Jesús Lezama
En el México contemporáneo Morena insiste en proyectar una imagen de superioridad moral y pulcritud pública. Sin embargo, basta un examen mínimo para advertir una fisura persistente. Una cadena de episodios, señalamientos y omisiones que han colocado al partido gobernante en el centro de un debate incómodo sobre su relación -por conveniencia, tolerancia, incapacidad o negación inútil- con el crimen organizado.
No se trata de dictar sentencias sin proceso. Pero la política opera bajo una lógica distinta a la judicial: la percepción pública. Y en ese terreno, Morena arrastra un lastre que ya no puede ocultarse con discursos.
El obradorismo dejó una fórmula riesgosa. A un discurso moralizante se le superpuso una estrategia de seguridad que, en la práctica, funcionó más como coartada que como política de Estado. El eslogan “abrazos, no balazos” terminó por interpretarse como una señal de repliegue o entreguismo. Mientras el crimen avanzaba, el Estado retrocedía; los vacíos de autoridad no tardaron en ser ocupados.
Ese legado condiciona el presente. Aunque Claudia Sheinbaum intenta mostrar control y distancia, las sombras del pasado reciente -y del presente inmediato- siguen operando tras bambalinas.
Los ejemplos se acumulan y, juntos, dibujan un patrón difícil de desestimar.

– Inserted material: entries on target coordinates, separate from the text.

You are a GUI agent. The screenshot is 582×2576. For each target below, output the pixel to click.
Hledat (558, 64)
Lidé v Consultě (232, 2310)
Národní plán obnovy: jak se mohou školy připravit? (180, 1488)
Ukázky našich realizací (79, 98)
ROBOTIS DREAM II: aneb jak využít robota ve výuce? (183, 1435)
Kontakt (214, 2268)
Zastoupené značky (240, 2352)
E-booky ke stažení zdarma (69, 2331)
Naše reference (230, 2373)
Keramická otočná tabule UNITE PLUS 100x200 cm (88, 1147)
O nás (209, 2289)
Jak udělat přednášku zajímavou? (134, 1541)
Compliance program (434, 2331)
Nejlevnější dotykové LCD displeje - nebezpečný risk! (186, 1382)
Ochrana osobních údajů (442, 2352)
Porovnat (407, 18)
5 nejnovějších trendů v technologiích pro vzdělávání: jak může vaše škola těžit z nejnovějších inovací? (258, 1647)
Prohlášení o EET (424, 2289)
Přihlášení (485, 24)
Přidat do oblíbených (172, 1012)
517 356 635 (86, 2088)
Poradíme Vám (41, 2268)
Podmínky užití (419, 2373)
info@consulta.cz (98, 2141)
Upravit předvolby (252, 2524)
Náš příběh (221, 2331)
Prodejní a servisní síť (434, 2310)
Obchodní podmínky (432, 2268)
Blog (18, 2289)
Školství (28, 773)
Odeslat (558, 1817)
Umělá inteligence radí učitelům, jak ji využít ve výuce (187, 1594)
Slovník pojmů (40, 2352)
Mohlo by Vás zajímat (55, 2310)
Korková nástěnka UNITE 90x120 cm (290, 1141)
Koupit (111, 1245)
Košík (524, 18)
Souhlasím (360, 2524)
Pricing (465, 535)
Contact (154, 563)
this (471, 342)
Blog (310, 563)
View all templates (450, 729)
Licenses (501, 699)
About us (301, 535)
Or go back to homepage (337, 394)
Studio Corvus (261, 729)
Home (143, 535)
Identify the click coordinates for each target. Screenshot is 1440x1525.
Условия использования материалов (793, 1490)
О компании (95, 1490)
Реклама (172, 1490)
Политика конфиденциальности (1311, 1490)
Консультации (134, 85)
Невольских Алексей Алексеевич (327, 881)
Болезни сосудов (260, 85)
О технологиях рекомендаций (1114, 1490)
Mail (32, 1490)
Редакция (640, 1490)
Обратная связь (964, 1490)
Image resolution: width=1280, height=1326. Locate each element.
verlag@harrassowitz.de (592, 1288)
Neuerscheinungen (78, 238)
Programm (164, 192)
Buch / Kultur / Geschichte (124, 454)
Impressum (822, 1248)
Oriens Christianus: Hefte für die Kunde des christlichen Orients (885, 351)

Tabasco. El caso de Hernán Bermúdez, exsecretario de Seguridad estatal durante el gobierno de Adán Augusto López, señalado por presuntos vínculos con la célula criminal conocida como La Barredora. No existe condena judicial, pero su sola mención expone fallas graves en los filtros, la supervisión y el control político que Morena asegura ejercer.
Sinaloa. El gobernador Rubén Rocha Moya gobierna un estado donde la historia criminal no es pasado, sino presente. La sospecha permanente de una cercanía incómoda con el poder fáctico convive con una realidad incuestionable: amplias zonas del territorio operan bajo una dualidad de autoridad que el gobierno estatal parece más dispuesto a administrar que a confrontar.
CATEM. La detención de Ángel “N”, El Limones, presunto operador criminal, abrió un flanco adicional. Su supuesta cercanía con estructuras de la Confederación Autónoma de Trabajadores y Empleados de México (CATEM), organización ligada políticamente a Pedro Haces, dejó un aroma de complicidad que la dirigencia no ha logrado disipar. El intento de minimizar el episodio no evitó el daño reputacional.
Frente a estos episodios -heredados y protegidos durante los años del obradorismo- el llamado “segundo piso de la transformación” ha mostrado un contraste revelador. Mientras las presuntas redes de colusión criminal permanecen sin una judicialización clara, el gobierno de Claudia Sheinbaum, a través de la Fiscalía General de la República encabezada por Ernestina Godoy, ha optado por impulsar acciones penales contra figuras críticas.
El caso de María Amparo Casar, presidenta de Mexicanos Contra la Corrupción y la Impunidad (MCCI), por una pensión post mortem, otorgada por Pemex hace más de dos décadas -y validada previamente por resoluciones judiciales- refuerza la percepción de selectividad política. No es solo una disputa legal; es un mensaje.
La narrativa oficial se repite. Todo es invención de adversarios, manipulación mediática o ataque conservador. Esa explicación ha perdido eficacia. Cuando los episodios se multiplican, cuando los nombres se repiten y los escándalos emergen en distintos estados bajo la misma bandera partidista, la negación deja de ser defensa y se convierte en confesión de incompetencia.
Claudia Sheinbaum enfrenta hoy su desafío central. No basta con ser la sucesora del líder; debe demostrar que no será heredera de sus sombras. Minimizar señalamientos, responder con desdén o repetir la estrategia de mirar hacia otro lado mientras el crimen ocupa los espacios abandonados por la autoridad sólo confirmaría una continuidad peligrosa, no de proyecto, sino de erosión institucional.
Morena puede seguir exhibiendo triunfos electorales. Pero la disputa decisiva -la del Estado contra la criminalidad- permanece inconclusa. En tanto no existan resultados verificables, estos episodios seguirán acumulándose y alimentando la percepción de un partido que convive demasiado cerca de un poder que no se elige en las urnas.
México no necesita distractores ni la ya cansina retórica matutina. Necesita un gobierno que deje de explicar y empiece a gobernar; un partido que deje de justificarse y empiece a limpiar su propia casa; y una Presidencia que recuerde que la sombra del crimen organizado no se disipa con declaraciones, sino con autoridad.
Hasta ahora, esa autoridad sigue sin aparecer.